As expected, the FOMC announced the unwinding of its $4.5 trillion balance sheet beginning in October. There is no change to the funds rate which stays at a range of 1.00 to 1.25 percent. For unwinding, the committee is holding to its June statement that will allocate rollover amounts across maturities based on the proportions it holds. Unwinding, which will take several years to unfold, will begin gradually at $6 billion cap (limit) for treasuries and $4 billion for mortgage backed securities. The caps will increase in three month intervals by $6 billion for treasuries and $4 billion for mortgage backed securities until they reach $30 billion per month for the former and $20 billion for the latter. The economic assessment is also steady with job growth said to be continuing and economic growth activity described as moderate. Temporary hurricane effects are cited and include a rise for gasoline prices though the inflation outlook remains unchanged running below their 2 percent goal. Quarterly FOMC forecasts continue to see one more rate hike this year, with median projections unchanged for 2017 and 2018 at three 25 basis point hikes penciled in each year, to 1.4 and 2.1 percent respectively. There is a change to 2019 which is trimmed back to a median 2.7 percent from 2.9 percent with the long run call cut back two tenths to 2.8 percent. Median projections for 2017 GDP growth are up 2 tenths to 2.4 percent with GDP seen slowing to 2.1 percent next year followed by 2.0 in 2019 and 1.8 percent in 2020. The unemployment rate is unchanged from June forecasts at 4.3 percent this year with 2018 and 2019 each cut one tenth to 4.1 percent. Core PCE inflation is cut 2 tenths this year to 1.5 percent and 1 tenth next year to 1.9 percent. The core is seen at 2.0 percent in both 2019 and 2020.

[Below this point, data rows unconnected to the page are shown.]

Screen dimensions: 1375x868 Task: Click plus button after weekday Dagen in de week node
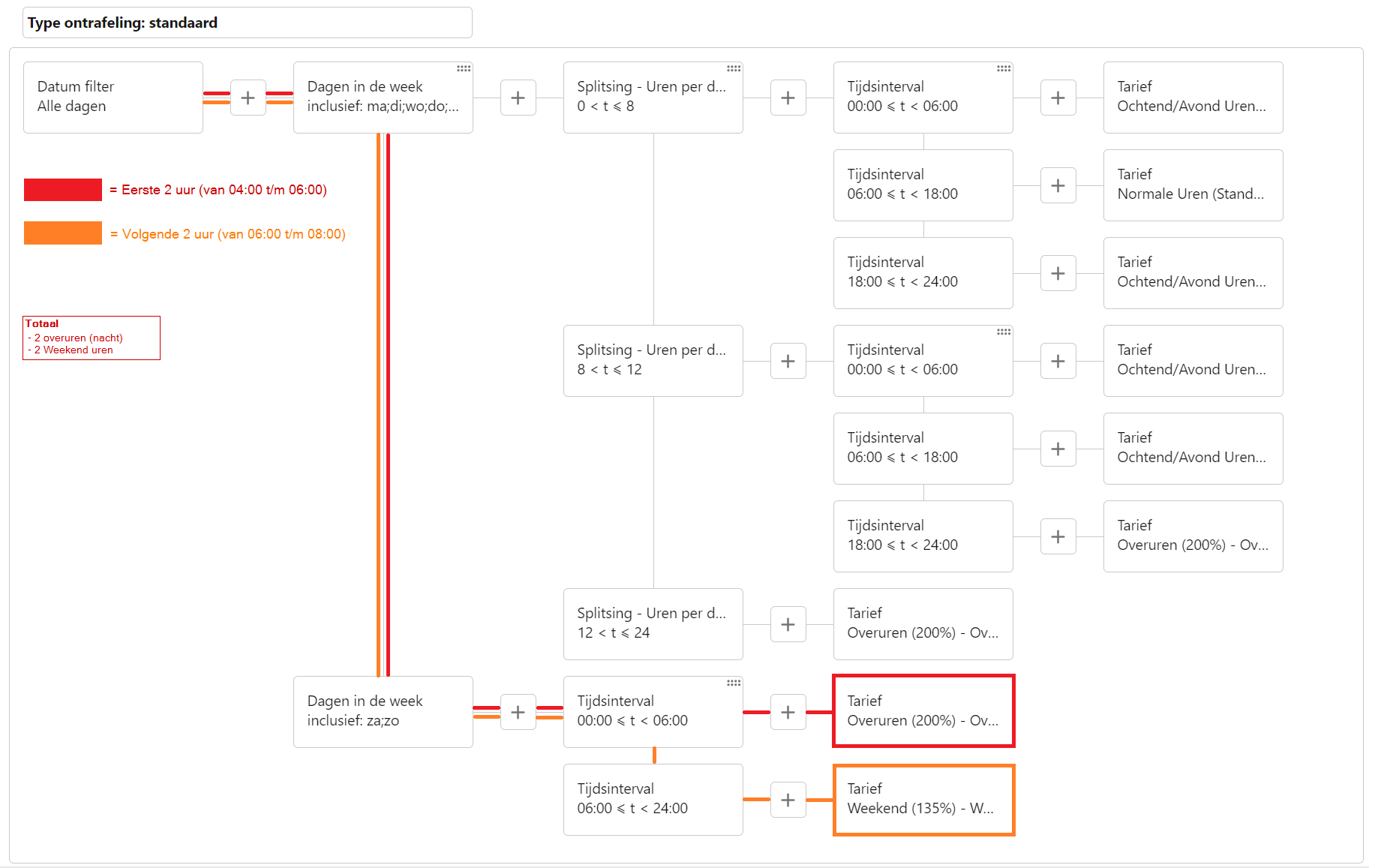[x=518, y=98]
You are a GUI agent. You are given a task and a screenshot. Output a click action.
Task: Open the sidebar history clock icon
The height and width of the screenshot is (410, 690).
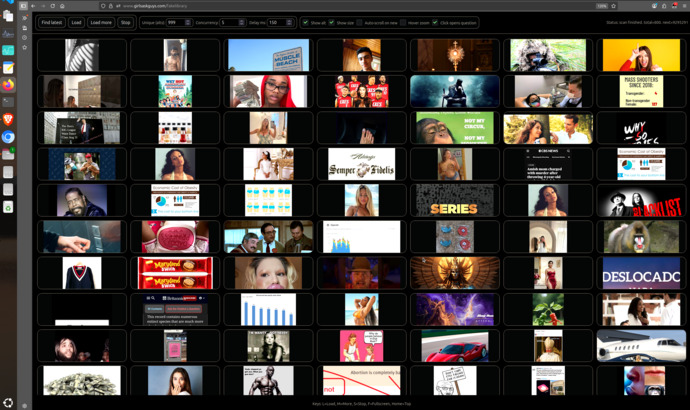pyautogui.click(x=25, y=38)
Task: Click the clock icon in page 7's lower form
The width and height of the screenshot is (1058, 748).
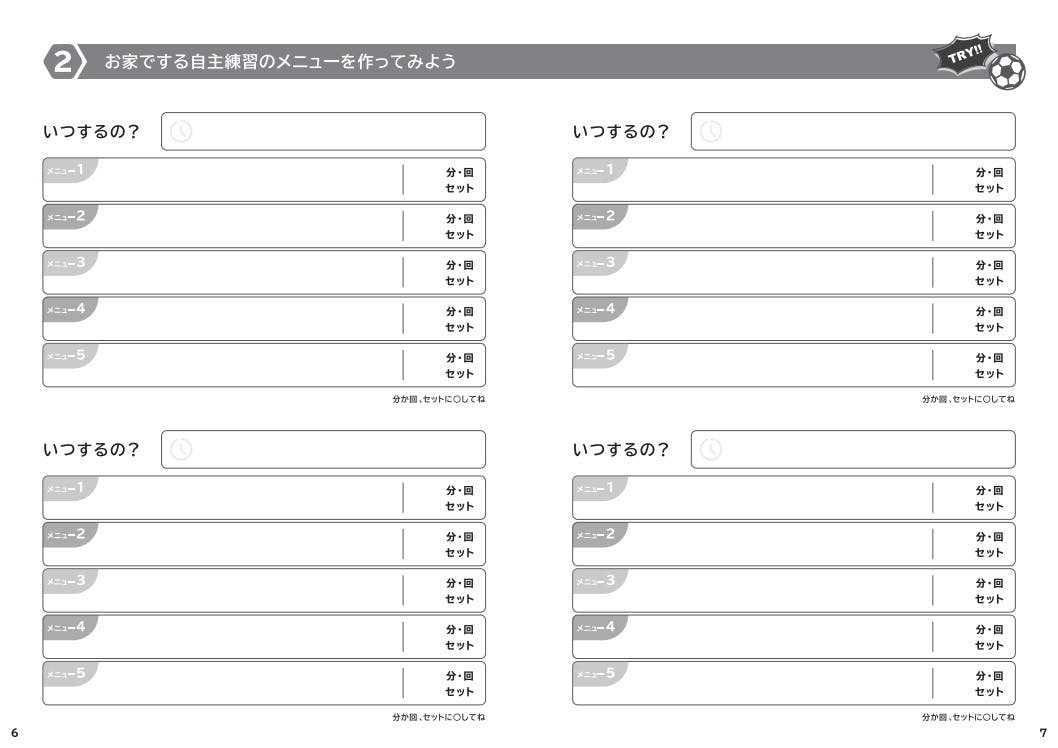Action: tap(710, 450)
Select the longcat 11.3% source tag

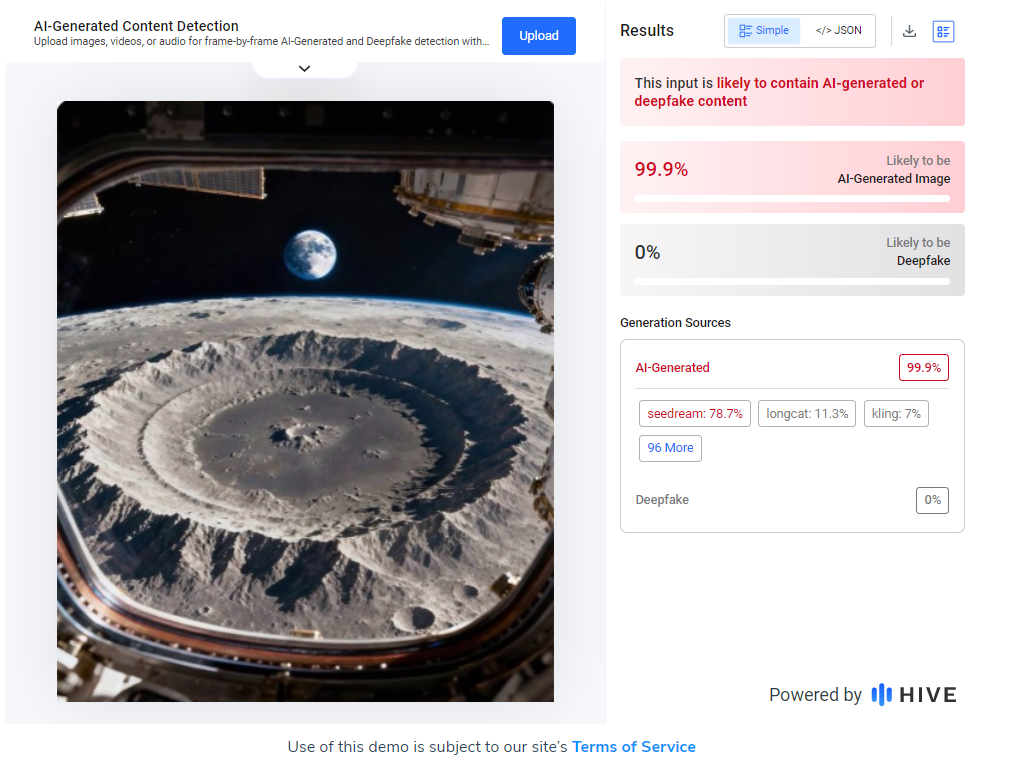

Fed Chair Press Conference
Janet Yellen repeated that this year’s down draft in inflation is likely temporary, the result of one-time factors. She expects inflation to move higher and stabilize around the FOMC’s 2 percent goal, though she did say there are risks that inflation may continue to run below 2 percent. Yet, citing history, she said tightness in the labor market tends to push up wages over time and with that price inflation along with it. On balance sheet unwinding which is set to begin next month, she does not see any adjustments outside of the scheduled path. Yet should the economy significantly deteriorate, she said that the FOMC could change reinvestment caps, stop rolloffs or resume reinvestment. On employment she was pleased with progress and describes the 4.4 percent level as “quite low” and notes special progress among minorities who were hit hardest after the financial crisis.